Selebarasi Addison Alves usai cetak gol untuk Persija Jakarta.

Addison merupakan salah satu efektivitas transfer Persija musim ini. Eks Persipura Jayapura ini didatangkan setelah Ivan Carlos yang sebelumnya didatangkan, mengalami cedera di Piala Presiden 2018.

Sekali lagi, Akmal Marhali mengatakan bahwa selain transfer efektif, Teco juga jeli melihat kebutuhan tim. Apalagi Gede yang sigap untuk memenuhi permintaan Teco untuk menghadirkan pemain yang dibutuhkan.
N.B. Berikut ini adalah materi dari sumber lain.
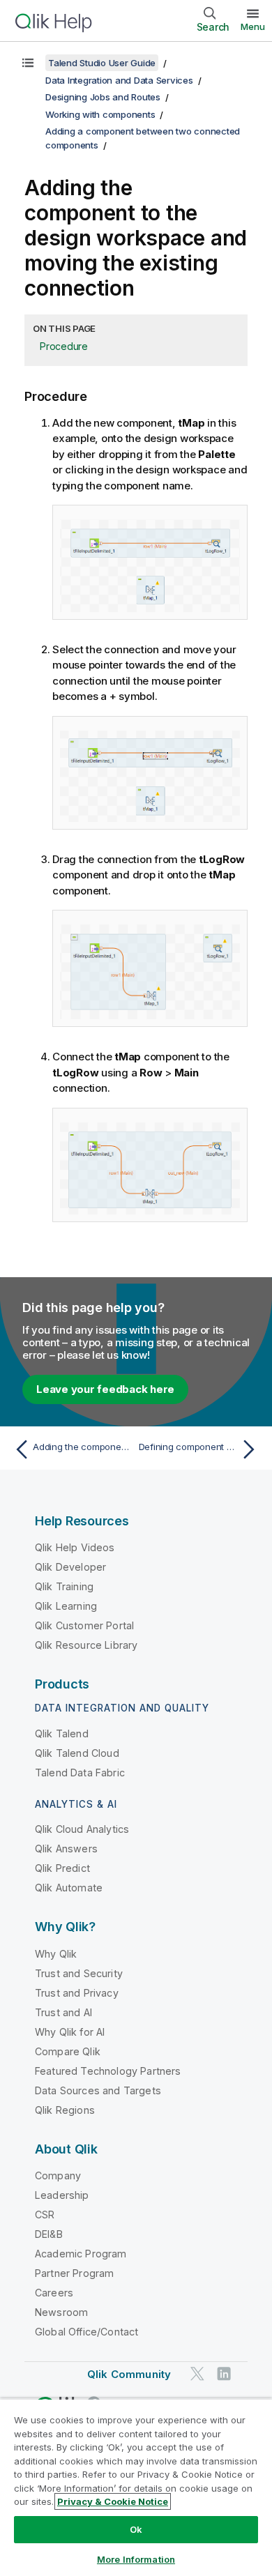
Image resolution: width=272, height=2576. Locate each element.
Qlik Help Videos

Addison Alves rayakan selebrasi usai menjebol gawang Song Lam Nghe An. (Getty Images).

“Mereka mampu beradaptasi dengan cepay dan langsung bisa tune in dengan pemain lama. Ini menjadi salah satu kelebihan Persija. Tapi, mereka tak boleh bergantung sama satu dua pemain untuk juara. Harmonisasi tim kuncinya,” tukas Akmal.

Kemenangan ini pun menjadi poin penting bagi Persija untuk tetap bertahan di Piala AFC 2018. Persija kini duduk di posisi kedua klasemen sementara Grup H dengan 7 angka, hanya kalah selisih gol dari Song Lam Nghe An yang memuncaki klasemen.